The women, who belong to Silent No More, were among almost 6,000 people who took part in the march from Parliament Hill through Ottawa's downtown.
Joining the women was Chantal Wafer of Dunham, Que. She had heard women's testimonies at last year's march and realized God was telling her that he had forgiven her and she must forgive herself.
Carrying a baby, Wafer spoke in French and English about how much she suffered after having an abortion, because she loved children and came from a big family.
At the time she thought she had no other choice. "I had no awareness of the spiritual consequences," she said.
Dale Barr of Cornwall, Ont., spoke of the shame and guilt she experienced after having an abortion at age 16 with her parents' knowledge. "We returned home and we pretended like it never happened," she said.
Barr said she "abandoned the Lord" for the next nine years and drank, smoked, used drugs and led a promiscuous lifestyle.
When she married at age 25, she said the deeply repressed emotions began to surface. She miscarried three times. "I believed I was being punished by God," she said.
Now, she has four children and her family's support to "speak the truth about what abortion does to women."
She found forgiveness when, after receiving prayer at a Lift Jesus Higher conference in Toronto in 1999, one of the ministry leaders announced that there was someone in the room who had had an abortion and God "wants to love you totally and he's healing you."
Men speak up too
Standing with the women were two men-carrying signs saying, "I regret lost fatherhood." Ottawa musician David MacDonald, who led a worship band for the marchers on the steps in front of Centre Block, described how as an actor on Broadway, he helped pay for his girlfriend's abortion, thinking he was being generous and fair.

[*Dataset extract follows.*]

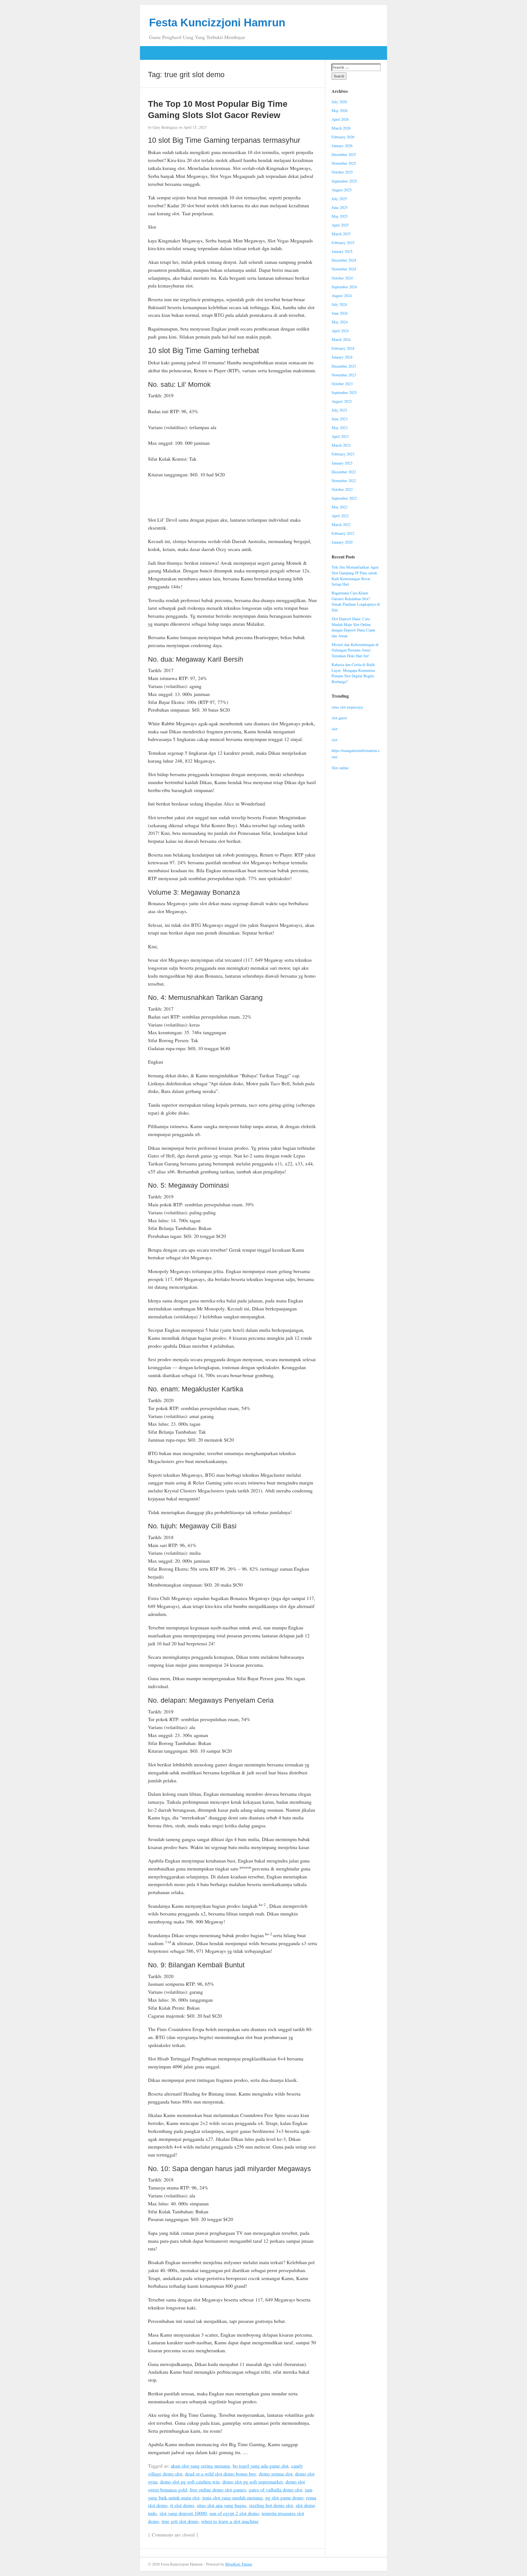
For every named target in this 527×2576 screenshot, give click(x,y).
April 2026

After the abortion, his girlfriend went into a deep depression, and shortly after that, while touring with the musical Cats, MacDonald said he blew his voice out. "I couldn't talk for three years," he said. "I had to write on a pad."
It was only after a babysitter murdered his 17-month-old nephew that he realized the abortion he'd been involved with "was not that much different from what the babysitter did."
MacDonald found healing in Jesus Christ and is active in Silent No More. He has written several pro-life songs.
Cardinal Marc Ouellet, archbishop of Quebec, picked up the theme of the spiritual, emotional and physical harm abortion poses to women at a dinner following the march.
Ouellet presented a message on behalf of the Catholic Organization for Life and Family (COLF), which said Canada should listen to the women who are speaking about the suffering abortion has caused them.
"Children are not the only victims" of abortion, he said.
COLF urges Canadians to listen to women who have suffered "post-abortion syndrome" and other forms of emotional, moral and psychological suffering, including "drug and alcohol abuse, destructive relationships, depression, suicidal thoughts-anything to numb their pain."
Ouellet stressed the portion of the COLF's message referring to women's right to know the impact abortion may have on their health, their right to know the state of fetal development, and their right to be provided with other options.